EXTRAIT DE PAGE →
* * *
Sont couchées dessous.
Ce dit la plus jeune :
Vole, mon cœur, vole !
Ce dit la plus jeune :
— Je crois qu'il est jour. (bis)
Larila don da,
Tout doux.
Je crois qu'il est jour.
Ce dit la seconde
Vole, mon cœur, vole !
Ce dit la seconde
— J'entends le tambour. (bis)
Larila don da,
Tout doux.
J'entends le tambour.
Ce dit la troisième :
Vole, mon cœur, vole !
Ce dit la troisième :
— Les gens de chez nous. (bis)
Larila don da,
Tout doux.
Les gens de chez nous…
S'en vont à la guerre
Vole, mon cœur, vole !
S'en vont à la guerre
Combattre pour nous. (bis)
Larila don da,
Tout doux.
Combattre pour nous.
S'il gagne bataille
Vole, mon cœur, vole !
S'il gagne bataille
Aura mes amours. (bis)
Larila don da,
Tout doux.
Aura mes amours.
Qu'il perde ou qu'il gagne
Vole, mon cœur, vole !
Qu'il perde ou qu'il gagne
Les aura toujours. (bis)
Larila don da,
Tout doux.
Les aura toujours."
* * *
MATÉRIEL PRÉSENTÉ →
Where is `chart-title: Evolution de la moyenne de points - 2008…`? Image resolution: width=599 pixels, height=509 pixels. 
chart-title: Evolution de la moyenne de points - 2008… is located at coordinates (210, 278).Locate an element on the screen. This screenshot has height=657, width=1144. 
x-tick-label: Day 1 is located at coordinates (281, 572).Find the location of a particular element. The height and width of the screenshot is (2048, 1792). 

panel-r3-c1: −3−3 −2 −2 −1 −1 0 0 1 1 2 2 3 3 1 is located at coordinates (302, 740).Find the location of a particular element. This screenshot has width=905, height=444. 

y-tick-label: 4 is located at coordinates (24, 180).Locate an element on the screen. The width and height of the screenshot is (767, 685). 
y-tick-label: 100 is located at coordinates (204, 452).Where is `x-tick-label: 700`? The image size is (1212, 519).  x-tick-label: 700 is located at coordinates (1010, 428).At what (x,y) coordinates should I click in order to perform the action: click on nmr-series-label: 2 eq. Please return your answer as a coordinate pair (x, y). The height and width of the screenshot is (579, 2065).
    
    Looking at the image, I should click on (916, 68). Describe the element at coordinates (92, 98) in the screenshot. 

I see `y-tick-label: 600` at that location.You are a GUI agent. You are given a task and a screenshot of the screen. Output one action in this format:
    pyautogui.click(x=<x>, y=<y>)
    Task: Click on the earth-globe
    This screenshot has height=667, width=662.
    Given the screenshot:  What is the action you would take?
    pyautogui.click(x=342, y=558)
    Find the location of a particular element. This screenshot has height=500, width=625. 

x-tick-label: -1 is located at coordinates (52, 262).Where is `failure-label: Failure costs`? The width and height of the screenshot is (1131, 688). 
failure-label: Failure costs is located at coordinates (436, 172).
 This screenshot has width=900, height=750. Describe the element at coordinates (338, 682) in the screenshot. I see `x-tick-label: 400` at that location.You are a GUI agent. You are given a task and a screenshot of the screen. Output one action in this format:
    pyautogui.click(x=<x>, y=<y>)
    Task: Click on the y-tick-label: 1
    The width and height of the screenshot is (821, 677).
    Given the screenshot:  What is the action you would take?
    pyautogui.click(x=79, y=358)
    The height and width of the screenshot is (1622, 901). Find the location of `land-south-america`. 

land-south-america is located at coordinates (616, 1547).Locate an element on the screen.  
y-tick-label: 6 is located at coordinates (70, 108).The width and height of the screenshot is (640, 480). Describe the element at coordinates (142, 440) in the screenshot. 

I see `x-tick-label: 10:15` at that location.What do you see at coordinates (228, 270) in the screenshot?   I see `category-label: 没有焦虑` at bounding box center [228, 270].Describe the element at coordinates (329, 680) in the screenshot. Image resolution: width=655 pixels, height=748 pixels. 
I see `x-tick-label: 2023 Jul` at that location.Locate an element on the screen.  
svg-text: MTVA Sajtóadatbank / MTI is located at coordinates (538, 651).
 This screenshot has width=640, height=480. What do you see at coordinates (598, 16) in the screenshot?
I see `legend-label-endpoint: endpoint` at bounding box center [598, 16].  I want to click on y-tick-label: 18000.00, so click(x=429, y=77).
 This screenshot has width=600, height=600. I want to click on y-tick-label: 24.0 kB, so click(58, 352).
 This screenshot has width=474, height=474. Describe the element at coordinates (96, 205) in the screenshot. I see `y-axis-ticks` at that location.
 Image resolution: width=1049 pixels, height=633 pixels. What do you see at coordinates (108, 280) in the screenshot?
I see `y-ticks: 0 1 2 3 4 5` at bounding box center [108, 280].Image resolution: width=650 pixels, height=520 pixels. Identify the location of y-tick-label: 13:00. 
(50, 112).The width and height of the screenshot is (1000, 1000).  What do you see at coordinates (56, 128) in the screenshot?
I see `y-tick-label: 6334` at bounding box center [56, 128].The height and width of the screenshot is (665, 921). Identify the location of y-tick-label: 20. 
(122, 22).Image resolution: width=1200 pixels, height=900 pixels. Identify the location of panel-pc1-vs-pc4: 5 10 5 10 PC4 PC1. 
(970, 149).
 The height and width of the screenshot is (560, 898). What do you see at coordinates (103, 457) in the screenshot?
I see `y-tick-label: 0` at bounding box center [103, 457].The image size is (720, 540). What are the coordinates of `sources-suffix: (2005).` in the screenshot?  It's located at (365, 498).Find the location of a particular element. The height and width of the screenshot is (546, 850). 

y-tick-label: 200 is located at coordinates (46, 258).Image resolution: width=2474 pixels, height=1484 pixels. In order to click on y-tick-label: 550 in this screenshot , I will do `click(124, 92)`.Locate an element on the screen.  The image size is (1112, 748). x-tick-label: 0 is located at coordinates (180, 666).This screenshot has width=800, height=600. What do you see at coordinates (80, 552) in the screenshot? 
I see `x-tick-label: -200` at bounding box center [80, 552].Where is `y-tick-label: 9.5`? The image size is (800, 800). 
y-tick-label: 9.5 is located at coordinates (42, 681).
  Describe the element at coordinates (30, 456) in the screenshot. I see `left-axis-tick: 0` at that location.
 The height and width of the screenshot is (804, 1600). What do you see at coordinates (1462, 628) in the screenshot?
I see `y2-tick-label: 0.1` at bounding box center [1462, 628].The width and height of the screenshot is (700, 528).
* * *
ÉNONCÉ DU PROBLÈME →
Recopiez sans rien modifier le passage de la chanson qui va de « Sont couchées dessous. » jusqu'à « le tambour. (bis) » inclus. Le matériel présenté ci-dessus n'est pas nécessaire.

ESPACE DE RÉPONSE →
Sont couchées dessous.
Ce dit la plus jeune :
Vole, mon cœur, vole !
Ce dit la plus jeune :
— Je crois qu'il est jour. (bis)
Larila don da,
Tout doux.
Je crois qu'il est jour.
Ce dit la seconde
Vole, mon cœur, vole !
Ce dit la seconde
— J'entends le tambour. (bis)